Au Vingtième théâtre,
7 rue des Plâtrières
75020 PARIS
01 43 66 01 13
À priori, tout semblait partir idéalement : la metteuse en scène, Frédérique Lazarini, dont nous suivons avec intérêt le travail, et Rayhana, comédienne et aussi auteur de « A mon âge, je me cache encore pour fumer ». Que du bon.
Même l'auteur, Aziz Chouaki, célèbre pour avoir écrit « les oranges », semblait celui qu'il fallait pour répondre à cette commande. Débarrassons-nous tout de suite de ce qui fâche : l'histoire, hélas, est,
disons, légère. L'Occupation ayant eu son « Atelier », on aurait rêvé de son équivalent pour les années 60 et la crise algérienne. Ici, Chouaki insiste peu sur ce qui pose problème et aurait donné des enjeux plus forts au spectacle :la xénophobie,
par exemple, puisque le personnage principal est une Algérienne installée dans le midi. Les relations hommes femmes sont juste esquissées,
Finalement, cela doit faire partie du projet de l'auteur. Comme il le dit lui-même : « la pièce pose un regard de tendresse sur l'identité, sur la singularité de l'identité à travers le cas d'une intégration particulière, celui d'une Algérienne ».
On peut alors, sans peine, apprécier la mise en scène déliée et inventive de Frédérique Lazarini, cet art qu'elle met à enchaîner les moments de tension ou de légèreté, ou bien d'isoler un personnage de façon dramatique (voir le monologue de Rayana). Le petit peuple marseillais est vivant, qu'il s'agisse du mari de Mimi, Didier Lesour ou bien des jeunes filles, Amélie Gonin et Elsa Agnès. Les garçons sont convaincants : Fabrice Josso en calme raisonneur et surtout
Ian Fenelon dans son rôle de prolo en salopette. Nous ne dirons pas qu'il a un physique ou un jeu années 60, ce serait absurde, mais il nous fait sans effort sentir l'époque : il entre, commande un pastaga et on y croit. Quant à Lydia Nicaud, elle hante la scène avec une présence absente très étonnante.
Le choix du café comme lieu unique est plutôt bien venu : où ailleurs peut-on se rencontrer, se confier, faire la fête, régler des comptes, ou les vérifier ? Où, mieux qu'ici, bâtir une pièce chorale (c'est le terme à la mode, mais dans le cas présent tout se justifie). On assiste ainsi à des petits événements ou non événements, jalousie d'amoureux, préparation d'un bal, passage du permis de conduire, Bien sûr, c'est l'ambiance qu'il était important d'installer.
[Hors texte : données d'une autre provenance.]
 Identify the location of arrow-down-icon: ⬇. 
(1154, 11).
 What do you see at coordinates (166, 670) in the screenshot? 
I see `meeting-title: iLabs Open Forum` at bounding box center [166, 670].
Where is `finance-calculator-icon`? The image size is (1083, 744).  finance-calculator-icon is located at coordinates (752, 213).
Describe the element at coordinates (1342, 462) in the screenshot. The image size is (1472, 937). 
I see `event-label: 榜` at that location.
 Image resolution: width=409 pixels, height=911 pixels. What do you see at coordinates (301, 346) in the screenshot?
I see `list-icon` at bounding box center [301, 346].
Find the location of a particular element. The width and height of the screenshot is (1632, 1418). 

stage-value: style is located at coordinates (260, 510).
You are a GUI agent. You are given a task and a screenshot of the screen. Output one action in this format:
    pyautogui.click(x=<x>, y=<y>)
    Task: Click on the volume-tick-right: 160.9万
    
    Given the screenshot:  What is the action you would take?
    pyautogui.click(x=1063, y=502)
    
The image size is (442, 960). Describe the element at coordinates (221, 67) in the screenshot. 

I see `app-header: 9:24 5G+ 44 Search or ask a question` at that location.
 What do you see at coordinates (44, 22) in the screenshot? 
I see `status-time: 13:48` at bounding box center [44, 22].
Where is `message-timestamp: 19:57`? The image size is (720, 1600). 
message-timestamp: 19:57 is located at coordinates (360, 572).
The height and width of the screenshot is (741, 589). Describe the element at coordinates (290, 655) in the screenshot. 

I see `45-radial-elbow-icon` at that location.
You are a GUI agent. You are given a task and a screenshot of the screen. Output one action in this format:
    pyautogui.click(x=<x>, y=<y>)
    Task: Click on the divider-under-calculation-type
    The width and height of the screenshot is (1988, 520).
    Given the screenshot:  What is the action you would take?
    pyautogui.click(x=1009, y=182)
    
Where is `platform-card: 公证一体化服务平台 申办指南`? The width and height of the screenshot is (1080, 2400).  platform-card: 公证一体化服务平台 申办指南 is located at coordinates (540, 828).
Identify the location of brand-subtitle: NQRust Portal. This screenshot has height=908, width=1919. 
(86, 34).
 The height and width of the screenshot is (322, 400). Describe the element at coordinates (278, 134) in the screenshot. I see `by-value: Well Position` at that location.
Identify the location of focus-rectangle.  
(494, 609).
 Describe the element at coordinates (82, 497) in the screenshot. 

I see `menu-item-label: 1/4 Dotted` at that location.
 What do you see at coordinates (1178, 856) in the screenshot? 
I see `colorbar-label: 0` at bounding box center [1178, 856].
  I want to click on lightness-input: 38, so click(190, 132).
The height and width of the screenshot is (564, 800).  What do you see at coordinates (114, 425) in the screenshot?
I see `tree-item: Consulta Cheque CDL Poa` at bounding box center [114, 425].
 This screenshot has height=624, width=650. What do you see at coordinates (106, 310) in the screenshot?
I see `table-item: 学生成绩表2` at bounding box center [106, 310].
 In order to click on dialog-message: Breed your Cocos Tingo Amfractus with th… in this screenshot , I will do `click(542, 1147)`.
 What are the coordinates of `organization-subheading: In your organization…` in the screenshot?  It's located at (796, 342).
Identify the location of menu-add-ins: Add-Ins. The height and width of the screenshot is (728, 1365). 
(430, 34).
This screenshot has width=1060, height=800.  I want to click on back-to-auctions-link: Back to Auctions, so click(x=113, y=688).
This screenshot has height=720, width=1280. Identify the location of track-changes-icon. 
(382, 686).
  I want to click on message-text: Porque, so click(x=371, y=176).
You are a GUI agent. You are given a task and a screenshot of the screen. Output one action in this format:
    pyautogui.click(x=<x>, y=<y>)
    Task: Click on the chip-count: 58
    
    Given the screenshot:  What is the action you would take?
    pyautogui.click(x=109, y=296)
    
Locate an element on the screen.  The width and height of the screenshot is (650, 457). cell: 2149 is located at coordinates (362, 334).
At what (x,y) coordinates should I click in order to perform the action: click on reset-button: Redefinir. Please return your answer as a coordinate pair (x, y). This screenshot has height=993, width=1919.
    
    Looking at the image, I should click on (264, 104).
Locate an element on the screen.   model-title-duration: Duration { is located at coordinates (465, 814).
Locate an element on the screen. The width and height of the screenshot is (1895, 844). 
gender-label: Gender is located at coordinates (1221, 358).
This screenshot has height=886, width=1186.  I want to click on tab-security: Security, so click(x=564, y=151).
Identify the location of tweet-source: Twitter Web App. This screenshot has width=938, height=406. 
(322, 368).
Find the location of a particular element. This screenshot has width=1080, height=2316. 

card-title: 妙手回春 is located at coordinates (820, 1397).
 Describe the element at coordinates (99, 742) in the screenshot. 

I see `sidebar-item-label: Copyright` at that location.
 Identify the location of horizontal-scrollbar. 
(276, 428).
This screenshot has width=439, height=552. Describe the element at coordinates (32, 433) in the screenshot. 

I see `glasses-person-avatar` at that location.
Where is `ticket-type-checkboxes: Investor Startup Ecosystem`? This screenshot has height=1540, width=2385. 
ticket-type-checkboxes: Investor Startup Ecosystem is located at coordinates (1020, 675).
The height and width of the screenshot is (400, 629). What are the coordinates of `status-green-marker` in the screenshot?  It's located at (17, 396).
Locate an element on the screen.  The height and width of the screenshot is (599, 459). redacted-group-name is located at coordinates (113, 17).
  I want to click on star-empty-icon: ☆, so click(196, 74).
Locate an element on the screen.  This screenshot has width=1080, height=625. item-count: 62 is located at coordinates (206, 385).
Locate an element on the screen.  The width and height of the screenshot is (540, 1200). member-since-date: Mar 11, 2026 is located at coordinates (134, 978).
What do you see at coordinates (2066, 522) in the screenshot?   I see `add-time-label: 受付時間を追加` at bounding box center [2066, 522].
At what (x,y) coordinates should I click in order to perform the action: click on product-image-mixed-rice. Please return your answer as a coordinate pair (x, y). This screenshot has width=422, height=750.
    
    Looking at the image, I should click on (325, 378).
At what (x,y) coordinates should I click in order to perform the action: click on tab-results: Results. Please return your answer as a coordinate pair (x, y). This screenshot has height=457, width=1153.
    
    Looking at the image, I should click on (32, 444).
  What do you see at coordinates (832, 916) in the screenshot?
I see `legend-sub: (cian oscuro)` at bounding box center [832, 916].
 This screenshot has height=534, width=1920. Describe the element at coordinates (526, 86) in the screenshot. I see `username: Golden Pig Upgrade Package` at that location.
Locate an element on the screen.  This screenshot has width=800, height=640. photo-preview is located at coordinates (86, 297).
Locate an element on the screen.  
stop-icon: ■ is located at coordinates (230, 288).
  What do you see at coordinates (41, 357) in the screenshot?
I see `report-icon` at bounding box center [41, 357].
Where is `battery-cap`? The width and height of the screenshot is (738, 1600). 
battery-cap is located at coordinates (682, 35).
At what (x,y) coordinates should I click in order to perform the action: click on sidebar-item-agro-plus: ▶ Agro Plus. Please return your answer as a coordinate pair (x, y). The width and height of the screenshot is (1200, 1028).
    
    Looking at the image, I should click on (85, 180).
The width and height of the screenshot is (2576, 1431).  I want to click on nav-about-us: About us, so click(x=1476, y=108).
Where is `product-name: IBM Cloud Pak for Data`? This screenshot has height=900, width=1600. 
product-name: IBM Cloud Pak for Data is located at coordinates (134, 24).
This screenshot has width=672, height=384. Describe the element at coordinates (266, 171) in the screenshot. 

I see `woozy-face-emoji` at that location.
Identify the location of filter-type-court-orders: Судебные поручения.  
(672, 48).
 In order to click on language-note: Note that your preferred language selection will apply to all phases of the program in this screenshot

Si on excepte les termes « bombasse » ou « calculer », qui font un peu trop contemporains, le reste a le charme rétro qu'il faut : on signale une P.6O mal garée et surtout, surtout, toute la partie musicale est composée de vieux rocks chantés excellemment en direct. Nous finirons donc en nommant celui qui met le feu à la salle, et à plusieurs reprises, le crooner rocker à la banane brillantinée, Ricky Norton, à qui le spectacle doit beaucoup.
Et Rayana, me direz-vous ? Rayana ? Son naturel, un peu forcé au début, se fond assez vite dans le déroulement de l'histoire : elle est bougonne, tendre, enthousiaste, menant son petit monde à la baguette, un peu à la façon d'une Girardot ou d'une Magnani. Elle est très bien.
Gérard NOEL
Auteur : Aziz Chouaki
Artistes : Rayhana, Ricky Norton, Elsa Agnès, Ian Fénelon, Amélie Gonin, Fabrice Josso, Didier Lesour, Lydia Nicaud.